【レビュー】『FFタクティクス - イヴァリース クロニクルズ』、快適性が向上しフルボイス化で蘇った名作はシミュレーションRPGファンなら見逃し厳禁

1997年に発売された名作シミュレーションRPG『ファイナルファンタジータクティクス(以下、FFT)』を現行機向けに改修した『ファイナルファンタジータクティクス - イヴァリース クロニクルズ』(Nintendo Switch 2/Nintendo Switch/PS5/PS4/Xbox Series X|S/Steam(10月1日発売))が9月30日に発売。『FFT』を忠実に再現した“クラシック”と『FFT』に高解像度化やフルボイス化、当時シナリオを担当した松野泰己氏によるストーリーの加筆・調整などを施した“エンハンスド”の2バージョンを収録している。本稿では、PS5版の“エンハンスド”をメインに遊んでの所感を語っていく。

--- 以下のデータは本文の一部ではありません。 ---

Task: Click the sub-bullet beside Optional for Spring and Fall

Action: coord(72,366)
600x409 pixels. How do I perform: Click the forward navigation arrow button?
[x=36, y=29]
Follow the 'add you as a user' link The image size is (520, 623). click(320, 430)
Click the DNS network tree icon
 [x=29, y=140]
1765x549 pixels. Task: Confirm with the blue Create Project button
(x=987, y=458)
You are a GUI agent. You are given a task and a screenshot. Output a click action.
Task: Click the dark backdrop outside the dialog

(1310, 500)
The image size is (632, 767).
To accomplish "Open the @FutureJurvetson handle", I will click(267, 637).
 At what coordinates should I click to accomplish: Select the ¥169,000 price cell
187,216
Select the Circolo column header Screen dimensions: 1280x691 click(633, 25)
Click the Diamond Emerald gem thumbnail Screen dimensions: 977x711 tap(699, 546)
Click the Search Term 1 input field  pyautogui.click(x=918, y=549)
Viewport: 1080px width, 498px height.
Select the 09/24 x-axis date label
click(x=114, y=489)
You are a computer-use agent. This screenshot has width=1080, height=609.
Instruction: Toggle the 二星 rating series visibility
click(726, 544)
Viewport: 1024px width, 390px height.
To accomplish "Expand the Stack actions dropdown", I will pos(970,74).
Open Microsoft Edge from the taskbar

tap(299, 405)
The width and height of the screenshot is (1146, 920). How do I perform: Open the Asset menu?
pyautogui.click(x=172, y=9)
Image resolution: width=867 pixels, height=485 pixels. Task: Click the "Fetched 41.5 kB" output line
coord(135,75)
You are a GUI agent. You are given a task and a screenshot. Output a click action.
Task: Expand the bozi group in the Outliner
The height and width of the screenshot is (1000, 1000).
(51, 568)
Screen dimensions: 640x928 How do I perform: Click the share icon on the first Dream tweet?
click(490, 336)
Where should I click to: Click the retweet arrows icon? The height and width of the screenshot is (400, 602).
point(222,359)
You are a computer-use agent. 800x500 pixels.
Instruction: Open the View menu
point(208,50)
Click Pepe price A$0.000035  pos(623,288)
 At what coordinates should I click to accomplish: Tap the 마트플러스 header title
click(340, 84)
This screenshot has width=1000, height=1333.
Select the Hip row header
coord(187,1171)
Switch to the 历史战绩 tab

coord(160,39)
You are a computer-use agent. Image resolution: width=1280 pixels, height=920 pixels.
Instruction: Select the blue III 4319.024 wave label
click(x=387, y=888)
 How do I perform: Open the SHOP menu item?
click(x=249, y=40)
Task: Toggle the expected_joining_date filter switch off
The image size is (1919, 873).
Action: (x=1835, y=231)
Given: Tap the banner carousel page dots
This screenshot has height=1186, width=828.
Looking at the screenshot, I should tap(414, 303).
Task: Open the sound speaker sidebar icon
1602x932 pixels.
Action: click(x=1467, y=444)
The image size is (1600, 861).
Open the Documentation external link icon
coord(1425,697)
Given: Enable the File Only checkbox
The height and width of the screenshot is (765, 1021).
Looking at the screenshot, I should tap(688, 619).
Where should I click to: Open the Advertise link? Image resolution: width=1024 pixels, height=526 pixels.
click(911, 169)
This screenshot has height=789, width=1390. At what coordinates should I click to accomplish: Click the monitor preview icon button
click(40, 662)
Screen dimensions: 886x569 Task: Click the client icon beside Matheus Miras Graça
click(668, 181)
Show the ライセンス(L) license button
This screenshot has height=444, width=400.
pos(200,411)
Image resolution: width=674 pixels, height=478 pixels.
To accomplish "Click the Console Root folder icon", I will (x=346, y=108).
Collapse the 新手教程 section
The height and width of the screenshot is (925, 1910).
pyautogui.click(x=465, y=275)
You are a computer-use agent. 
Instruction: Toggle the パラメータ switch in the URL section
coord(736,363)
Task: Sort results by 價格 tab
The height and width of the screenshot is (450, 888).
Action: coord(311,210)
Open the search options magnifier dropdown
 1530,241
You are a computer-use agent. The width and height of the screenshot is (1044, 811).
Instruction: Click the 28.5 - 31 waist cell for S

【写真】ドットの温かみを残しつつ美麗になった『イヴァリース クロニクルズ』スクリーンショット
本作の舞台は、太陽と聖印に護られた双頭の獅子が治める国“イヴァリース”。前王の病死によって即位した王子(2歳)の後見人の座と実権をめぐって、黒獅子・ゴルターナ公と白獅子・ラーグ公が激突し「獅子戦争」が勃発。イヴァリースの武門の棟梁である主人公・ラムザと、平民の出でありながら彼の幼馴染として育てられたディリータ。この2人を中心に人々の苦悩や生き様を活写する壮大な物語が紡がれていく。
■より美麗&スムーズになったゲームプレイは快適そのもの
“エンハンスド”ではシステムの改良が行われており、非常にゲームが遊びやすくなっている。例えば『FFT』ではできなかったユニットの移動のやりなおしが可能になっていたり、タクティカルビュー(上からの見下ろし視点)で敵味方の位置関係が把握しやすくなっていたりなど、かゆいところに手が届く仕様に。また、各ユニットの行動順を常に表示してくれる「コンバットタイムライン」や、R1ボタンを押している間だけゲームスピードを上げてくれる「倍速機能」など、とにかくプレイヤーのことを考えた作りが好感触だった。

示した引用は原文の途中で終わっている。